EXERCISE INSTRUCTIONS
Only the lines from the one containing "Task: Click the 立即了解 banner button" through the end of the data below should be copied, each exactly as written and with both ends kept.

MATERIAL FOR THIS TASK

......

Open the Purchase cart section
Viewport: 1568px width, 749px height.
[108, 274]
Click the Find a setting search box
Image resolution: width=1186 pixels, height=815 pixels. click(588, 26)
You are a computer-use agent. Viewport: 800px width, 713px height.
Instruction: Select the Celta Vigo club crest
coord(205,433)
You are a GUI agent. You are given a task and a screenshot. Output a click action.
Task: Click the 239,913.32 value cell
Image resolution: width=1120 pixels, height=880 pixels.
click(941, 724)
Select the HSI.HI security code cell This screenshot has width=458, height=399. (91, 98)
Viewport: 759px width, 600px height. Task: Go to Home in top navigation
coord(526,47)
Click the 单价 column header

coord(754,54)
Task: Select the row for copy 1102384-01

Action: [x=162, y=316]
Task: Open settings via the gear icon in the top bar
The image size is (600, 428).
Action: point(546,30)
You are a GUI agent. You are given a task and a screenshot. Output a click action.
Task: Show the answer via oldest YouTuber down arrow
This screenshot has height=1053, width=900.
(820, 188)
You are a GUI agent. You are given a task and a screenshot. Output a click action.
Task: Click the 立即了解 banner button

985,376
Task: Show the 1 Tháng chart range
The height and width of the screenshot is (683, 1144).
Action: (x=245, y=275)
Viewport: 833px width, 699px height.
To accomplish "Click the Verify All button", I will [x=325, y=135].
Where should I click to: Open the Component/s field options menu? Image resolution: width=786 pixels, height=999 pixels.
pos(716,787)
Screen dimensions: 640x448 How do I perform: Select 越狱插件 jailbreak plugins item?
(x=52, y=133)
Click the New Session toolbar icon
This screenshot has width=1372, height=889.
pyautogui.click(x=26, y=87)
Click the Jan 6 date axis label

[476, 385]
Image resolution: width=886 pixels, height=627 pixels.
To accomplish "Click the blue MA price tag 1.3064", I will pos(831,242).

......

COMPLETED TASK
Task: Click the 立即了解 banner button

985,376
Task: Show the 1 Tháng chart range
The height and width of the screenshot is (683, 1144).
Action: (x=245, y=275)
Viewport: 833px width, 699px height.
To accomplish "Click the Verify All button", I will [x=325, y=135].
Where should I click to: Open the Component/s field options menu? Image resolution: width=786 pixels, height=999 pixels.
pos(716,787)
Screen dimensions: 640x448 How do I perform: Select 越狱插件 jailbreak plugins item?
(x=52, y=133)
Click the New Session toolbar icon
This screenshot has width=1372, height=889.
pyautogui.click(x=26, y=87)
Click the Jan 6 date axis label

[476, 385]
Image resolution: width=886 pixels, height=627 pixels.
To accomplish "Click the blue MA price tag 1.3064", I will pos(831,242).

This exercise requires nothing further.